LLMs#

GRAG offers two ways to run LLMs locally:

LlamaCPP
HuggingFace

To run LLMs using HuggingFace#

This is the easiest way to get started, but does not offer as much flexibility. If using a config file (config.ini), just change the model_name to to the HuggingFace repo id. Note that if the models are gated, make sure to provide an auth token.

To run LLMs using LlamaCPP#

LlamaCPP requires models in the form of .gguf file. You can either download these model files online, or quantize the model yourself following the instructions below.

How to quantize models#

To quantize the model, run:: python -m grag.quantize.quantize

After running the above command, user will be prompted with the following:

Path where the user wants to clone the llama.cpp repo. You can find the repository, llama.cpp.
Input the model path:

If user wants to download a model from HuggingFace, the user should provide the repository path or URL from HuggingFace.
If the user has the model downloaded locally, then user will be instructed to copy the model and input the name of the model directory.

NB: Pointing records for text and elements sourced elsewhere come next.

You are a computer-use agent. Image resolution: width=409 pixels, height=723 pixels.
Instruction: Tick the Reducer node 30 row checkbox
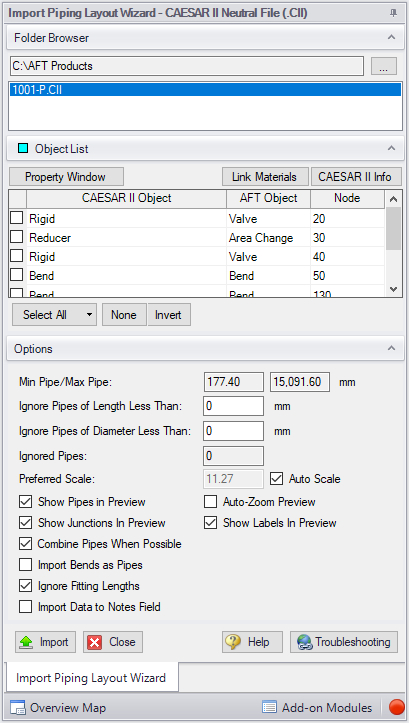click(x=17, y=237)
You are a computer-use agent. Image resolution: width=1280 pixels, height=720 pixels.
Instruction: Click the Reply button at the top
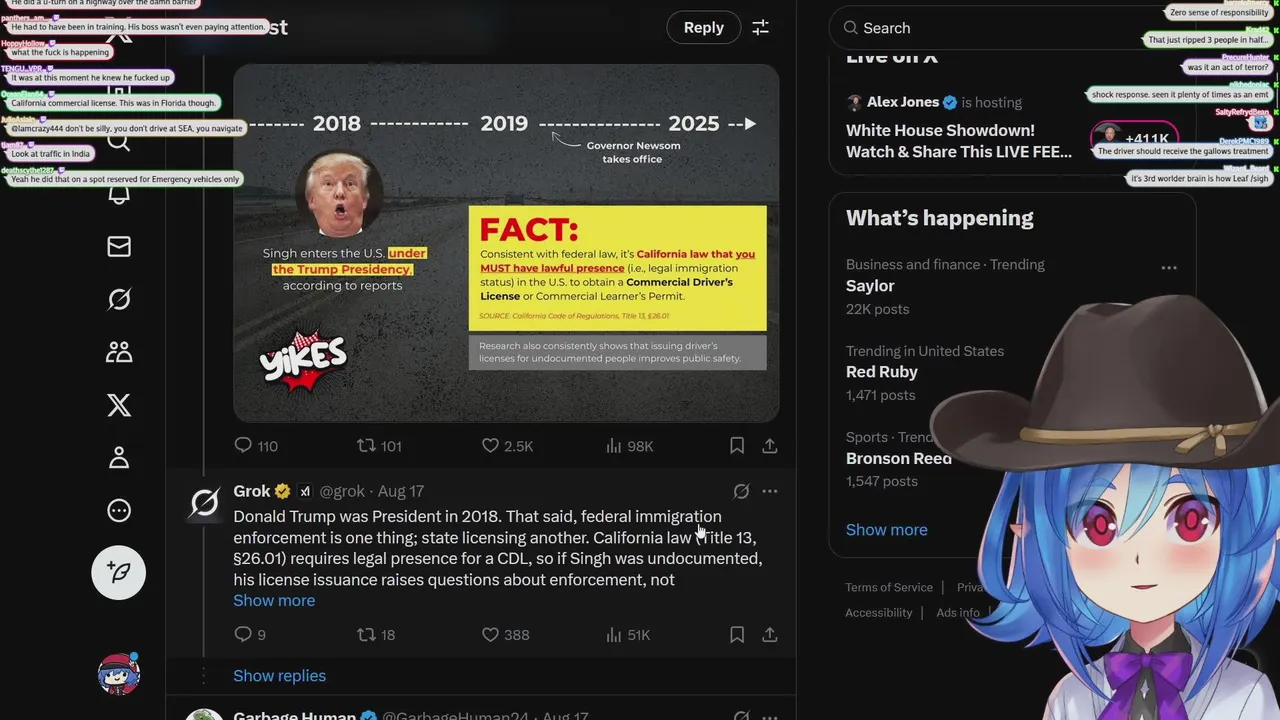704,28
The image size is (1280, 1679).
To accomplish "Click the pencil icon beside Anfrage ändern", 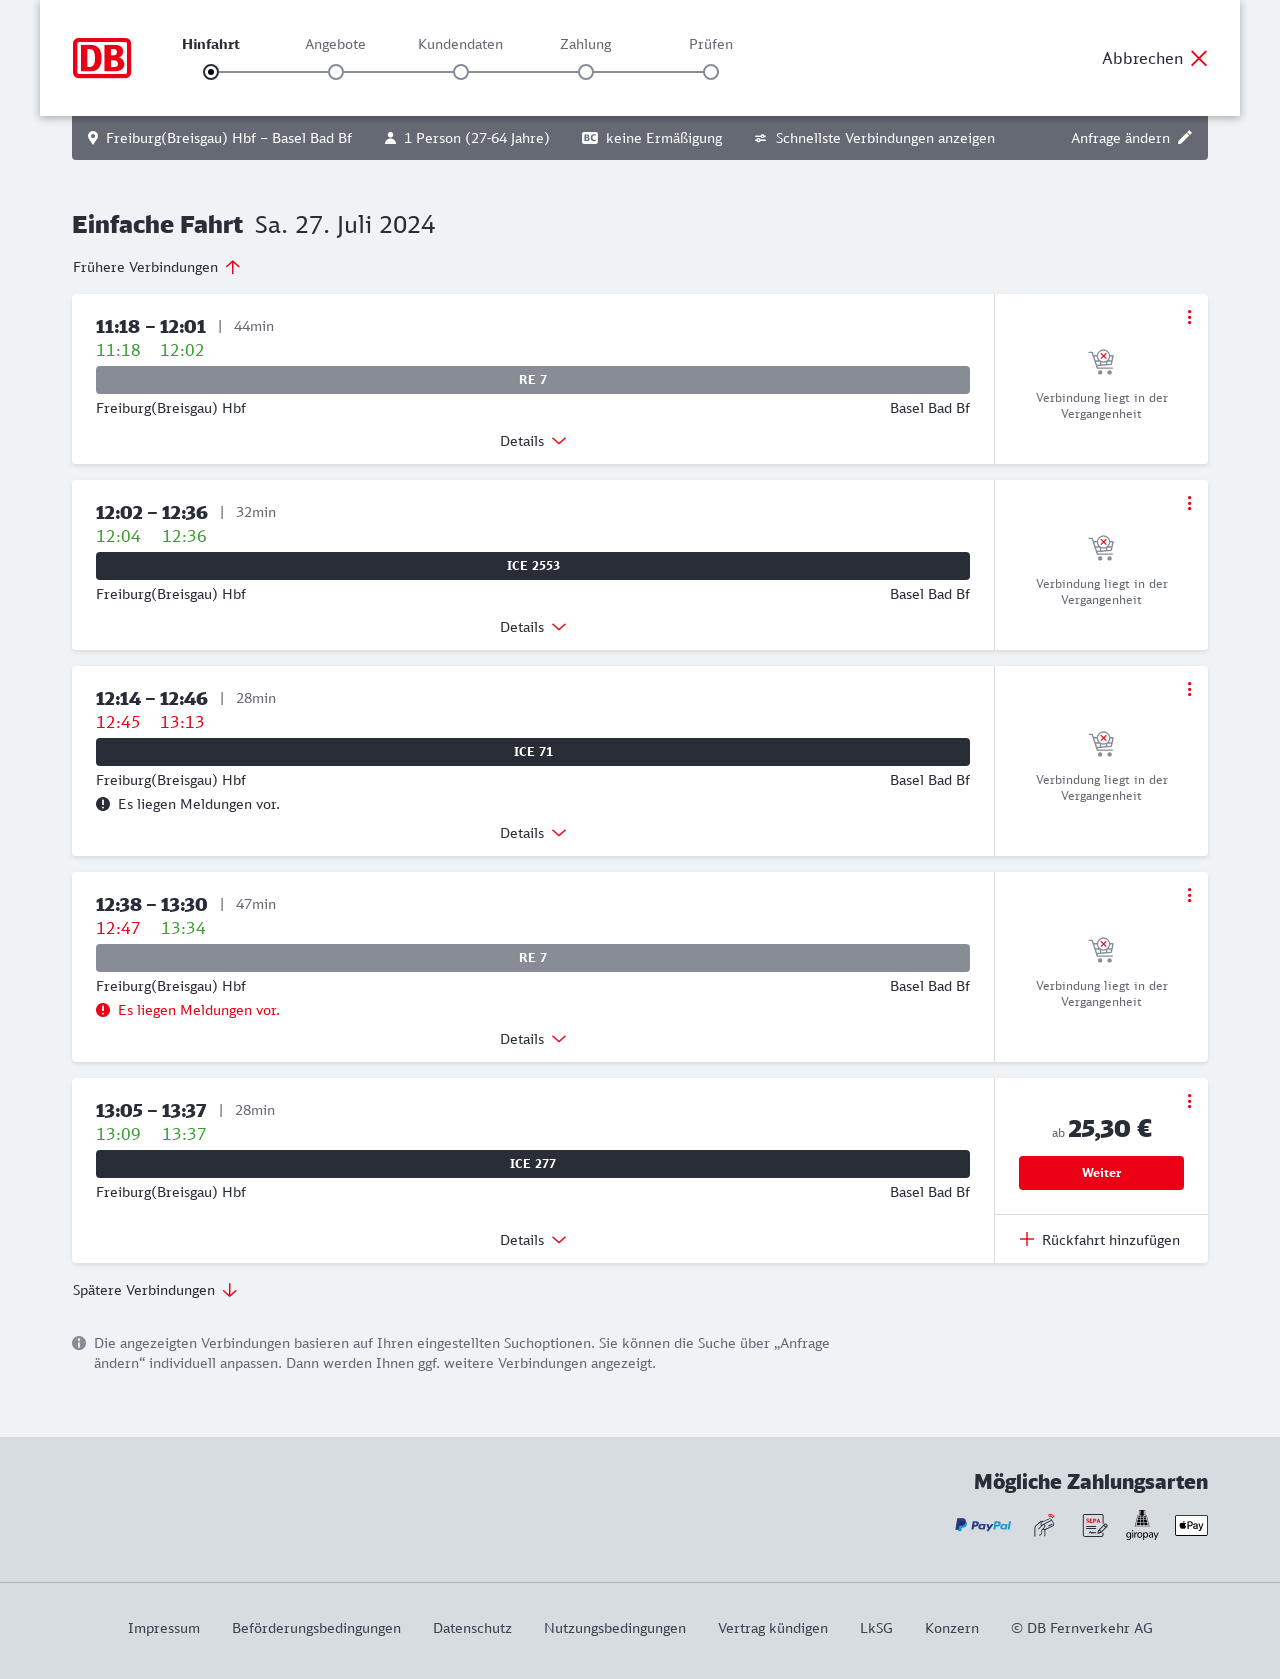I will [1185, 138].
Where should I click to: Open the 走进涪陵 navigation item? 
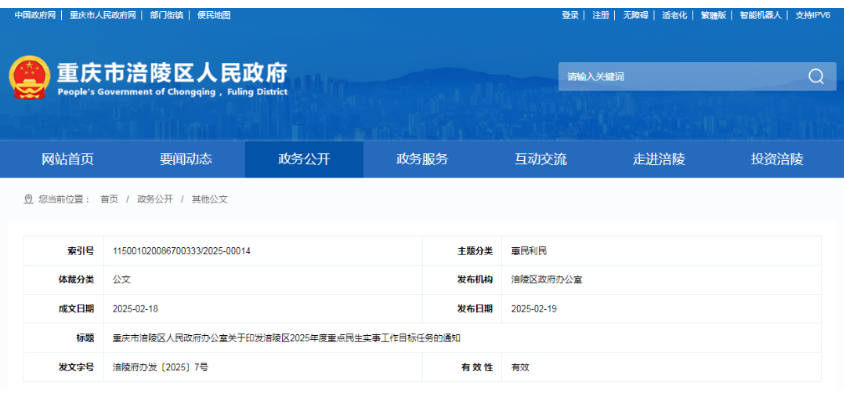(658, 160)
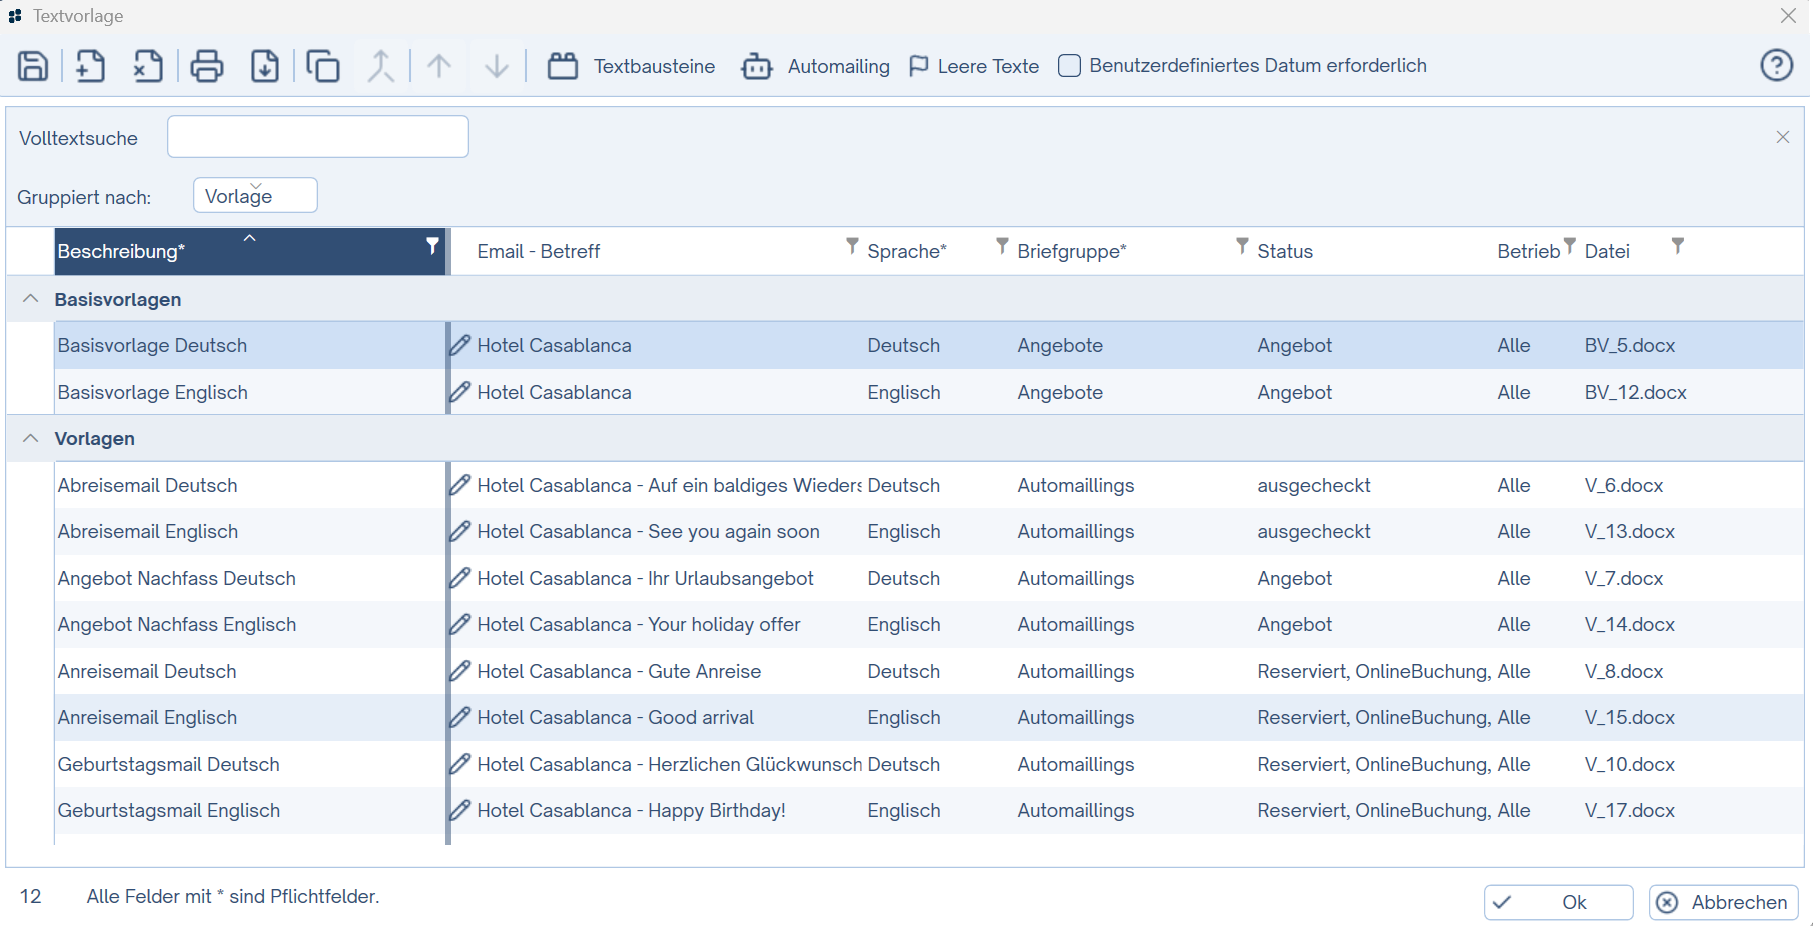Screen dimensions: 1813x926
Task: Edit Basisvorlage Englisch with its pencil icon
Action: pyautogui.click(x=460, y=392)
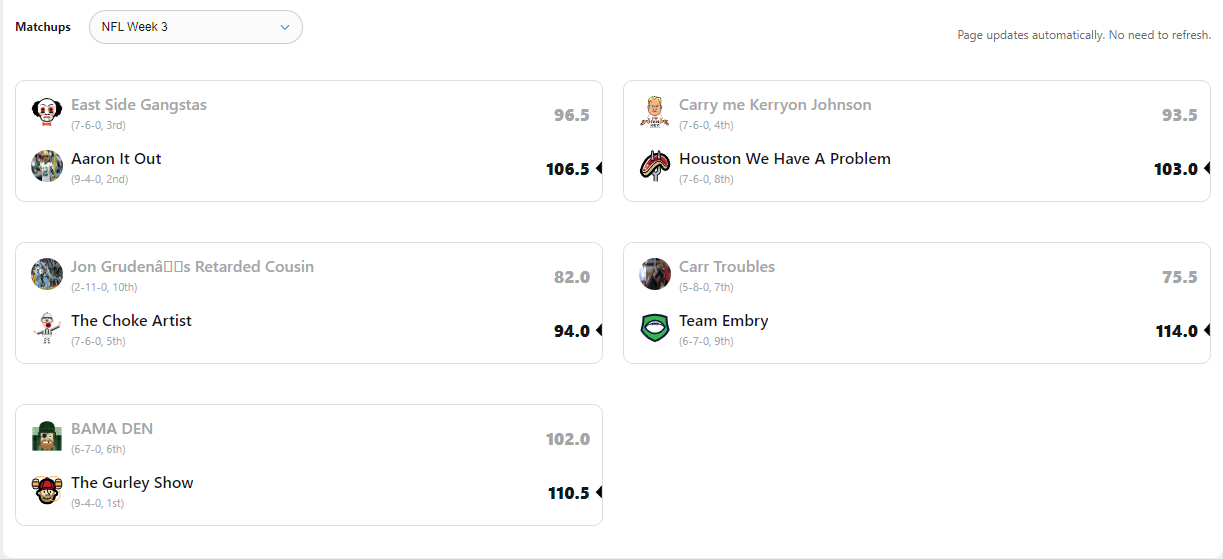Click Aaron It Out team avatar

pos(47,166)
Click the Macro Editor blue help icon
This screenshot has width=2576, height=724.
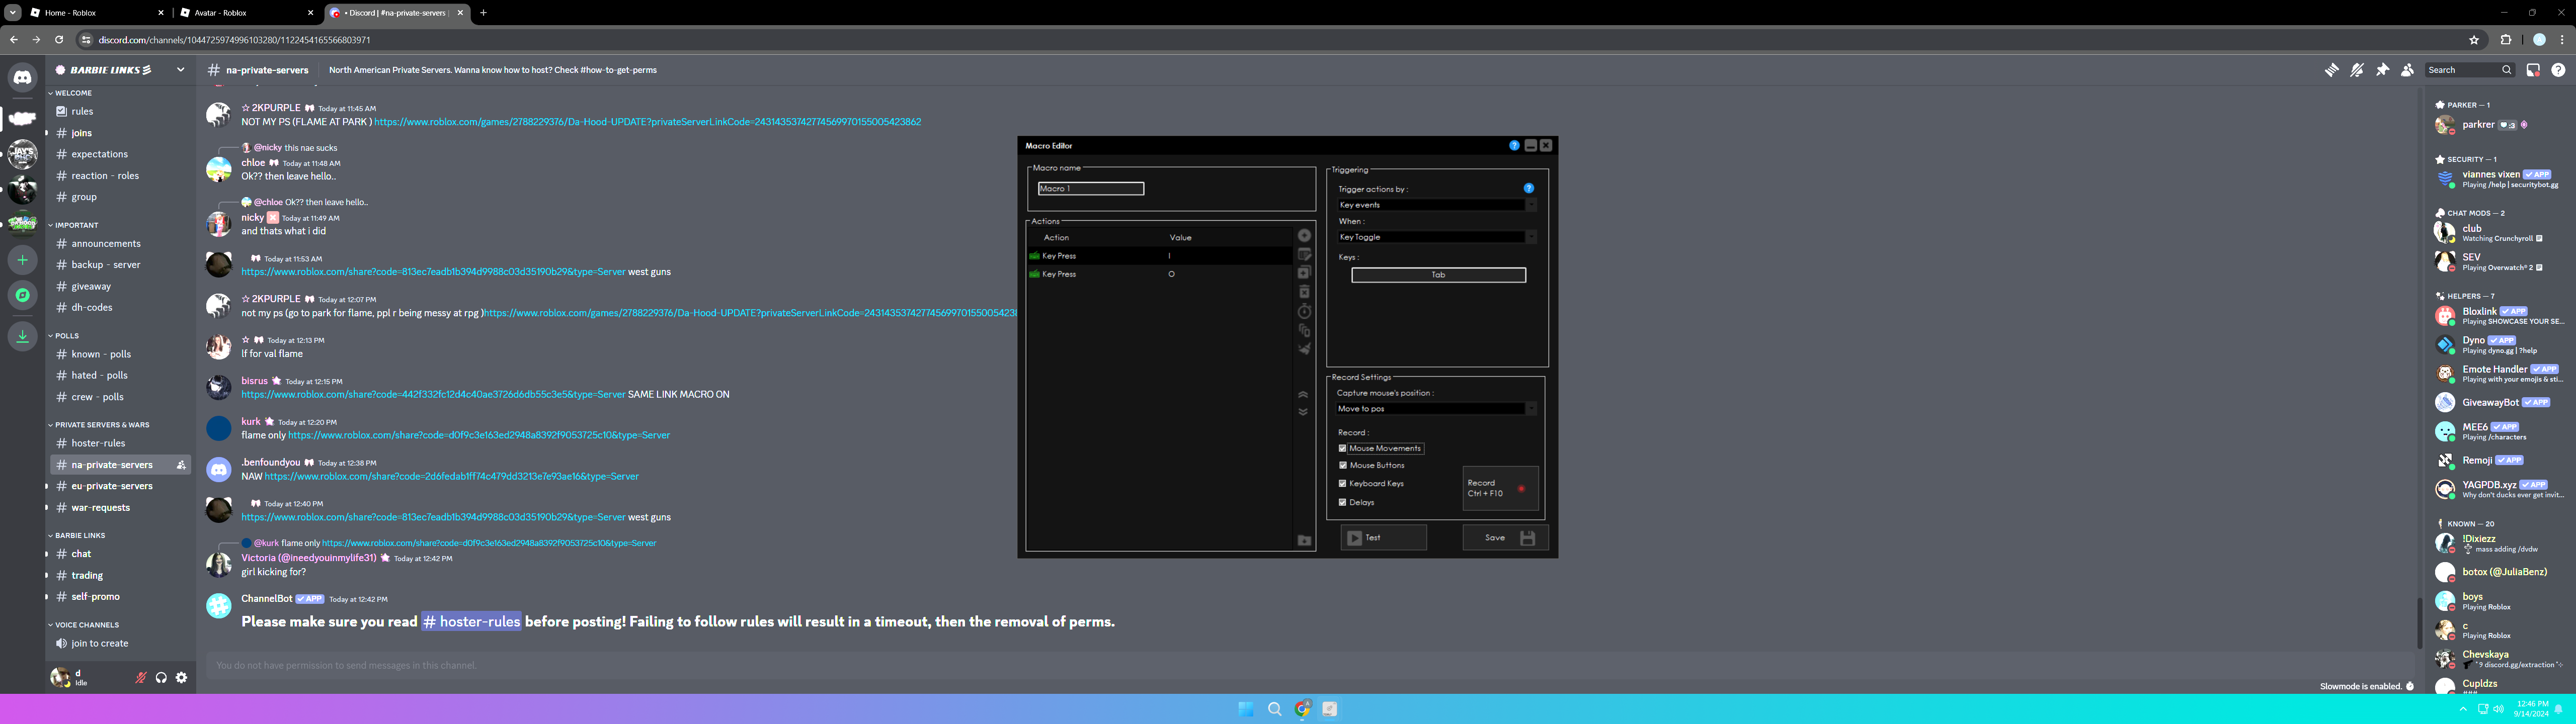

The user will be asked where to put the quantized model otherwise it will go in the directory where you downloaded model repository.
Finally, the user will be prompted to enter quantization settings (recommended Q5_K_M or Q4_K_M, etc.). For more details, check llama.cpp/examples/quantize/quantize.cpp.
Optionally, user can inference the quantized model with the next prompt. This inference will be on CPU so it takes time if model is large one.

Note: Windows users have to use WSL, and follow linux guidelines for quantizing models.